Mary Alice "May" Holman (18 July 1893 – 20 March 1939) was an Australian politician. She was a member of the Australian Labor Party (ALP) and served in the Western Australian Legislative Assembly from 1925 until her death in 1939. She was the first woman to represent the ALP in an Australian legislature and the second woman to serve in the Parliament of Western Australia, after Edith Cowan.

==Early life==
Holman was born on 18 July 1893 in Broken Hill, New South Wales. She was the first of eleven children born to Katherine Mary (née Rowe) and John Barkell Holman, who married five months before her birth. Two of her siblings died as infants. Her father was the son of a Cornish miner who had moved to Australia during the Victorian gold rush. He had worked as a miner himself from the age of 14, initially in Bendigo and then in Broken Hill, and was active in the movement for miners' rights.

Holman's father moved to Western Australia one week after her birth, working on the Murchison goldfields. She and her mother joined him in 1895, living in makeshift accommodation in the town of Nannine. They later moved to the larger town of Cue, following a brief return to Broken Hill where her mother gave birth to her oldest sister Katherine. Holman's father was active in the labour movement on the goldfields and won election to the Western Australian Legislative Assembly in 1901, holding the seats of North Murchison and later Murchison. He was minister for railways in Western Australia's inaugural ALP government from 1904 to 1905. Despite her father's political success, Holman and her family did not move to the state capital of Perth until 1905, settling on Beaufort Street. Three more of her siblings were born in the goldfields and the remaining five in Perth, the youngest of whom was born in 1918 and died in the same year.

Holman was educated at the Dominican Convent in Cue and the Sacred Heart Convent in Perth. She was a talented musician and vocalist, obtaining the rank of licentiate of the Trinity College of Music and the Associated Boards, and performing both classical music and musical comedy. She "organized choirs and performed in concerts, plays, balls and fêtes", heading a musical group called The Entertainers. Holman began working as a typist at the Perth Trades Hall in 1911 and in 1914 joined the staff of the Westralian Worker, the ALP's official newspaper. She began working for her father in 1918, assisting him both with constituency work and in his role as state secretary of the Australian Timber Workers' Union.

==Parliament==
Holman's father died in early 1925. She successfully nominated for ALP preselection for the resulting by-election, defeating ten male candidates. She was elected unopposed on 3 April 1925.

In 1930, the women's executive of her party, and the Women's Service Guilds, nominated Holman as a delegate to the League of Nations Assembly.

==Death==
On 17 March 1939, one day before the 1939 state election, Holman was severely injured in a car accident while travelling to an election meeting in the small settlement of Brookhampton in her electorate. The car, driven by her sister Iris Demasson, skidded in loose gravel while travelling at speed and collided with the bank of a drain, causing it to overturn. Her sister received minor injuries but she was pinned under the vehicle, receiving internal injuries, two broken legs, a broken arm and broken ribs. Holman was taken to St John of God Bunbury Hospital where she died on 20 March at the age of 45. Prior to her death she was informed that she had won election to parliament for a sixth time.

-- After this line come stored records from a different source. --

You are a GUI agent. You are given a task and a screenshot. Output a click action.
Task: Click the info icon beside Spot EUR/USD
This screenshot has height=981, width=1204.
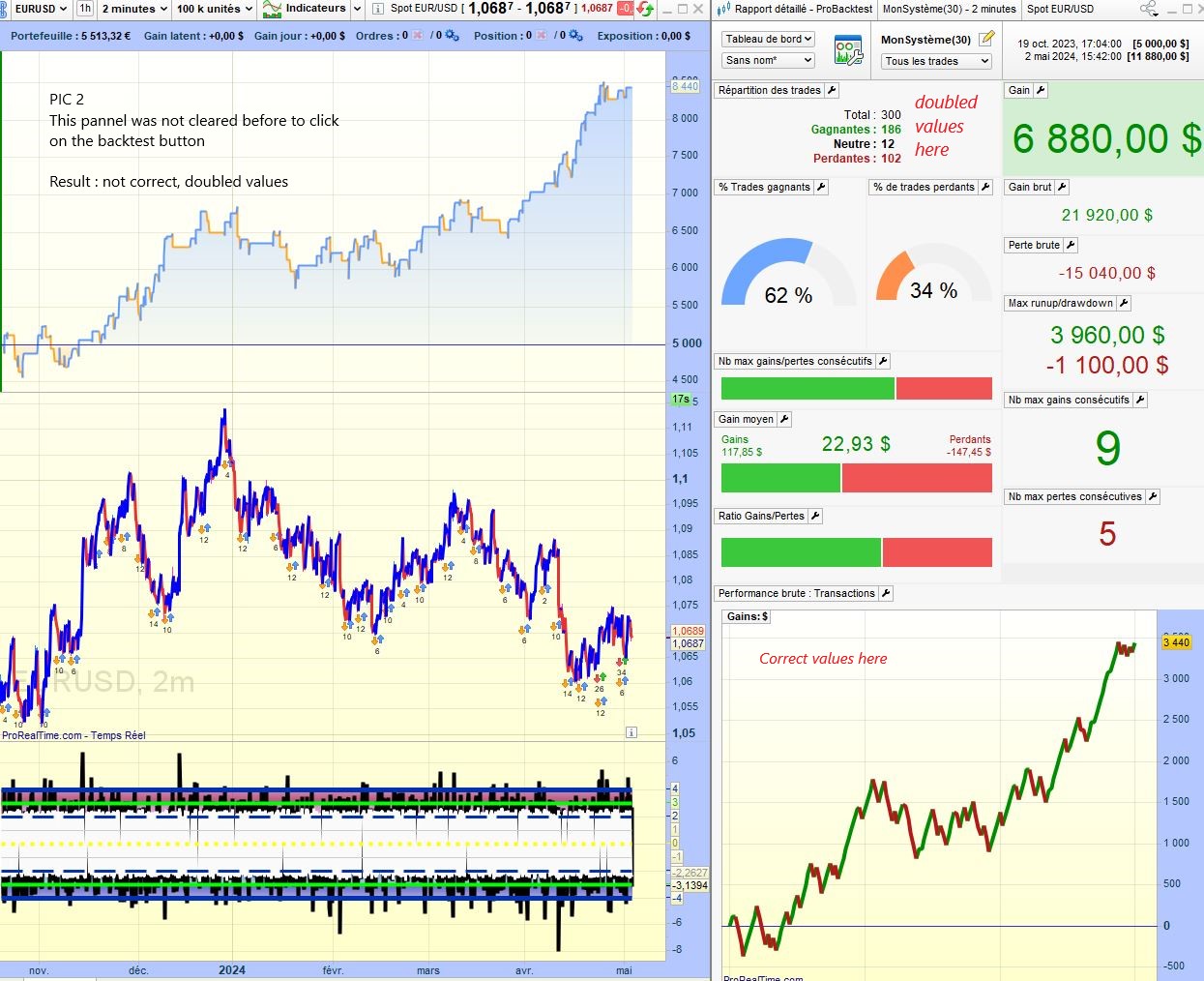click(378, 9)
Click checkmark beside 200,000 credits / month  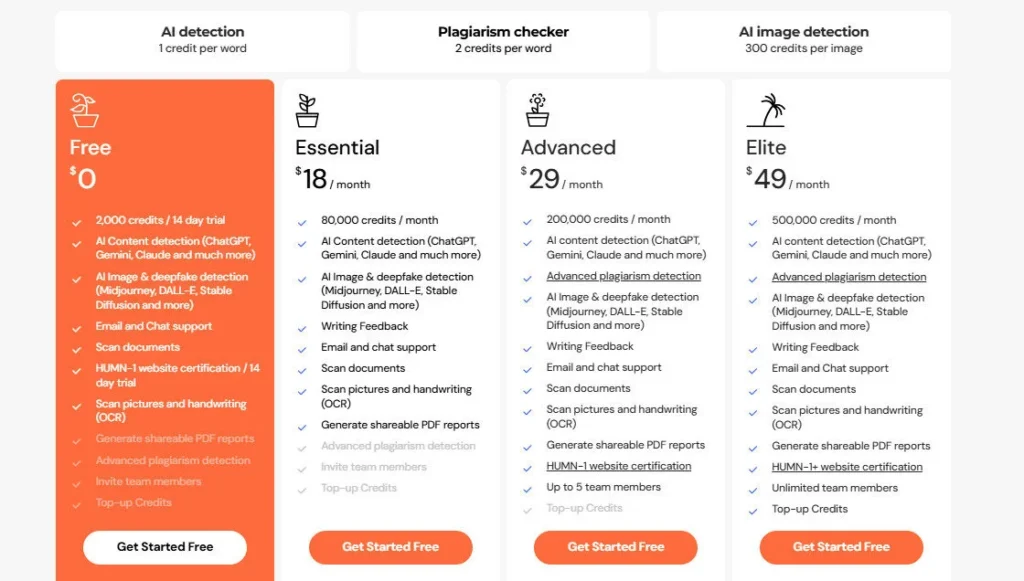click(x=527, y=220)
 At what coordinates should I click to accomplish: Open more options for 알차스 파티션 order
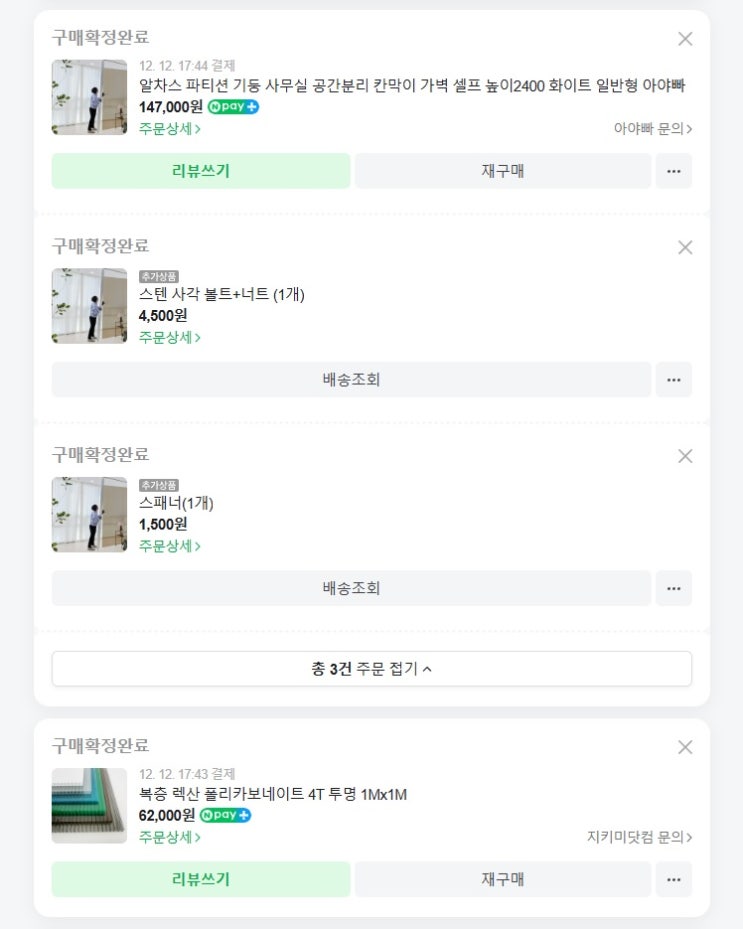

Holman was buried at Karrakatta Cemetery following a requiem mass at St Mary's Cathedral, Perth. Her funeral procession was watched by thousands of people and was attended by state premier John Willcock and federal ALP leader John Curtin. Her brother Edward Holman succeeded her in parliament.

==Personal life==
On 9 May 1914, aged 20, Holman married her father's parliamentary colleague Joseph Gardiner at the registry office in Perth. The marriage was initially kept secret from her family due to their disapproval.

In September 1919, Holman petitioned for divorce "by reason of desertion for five years and upwards", swearing in an affidavit that the couple had never lived together and that he had never contributed to her financially. Gardiner did not defend the case and the marriage was formally dissolved on 18 July 1920.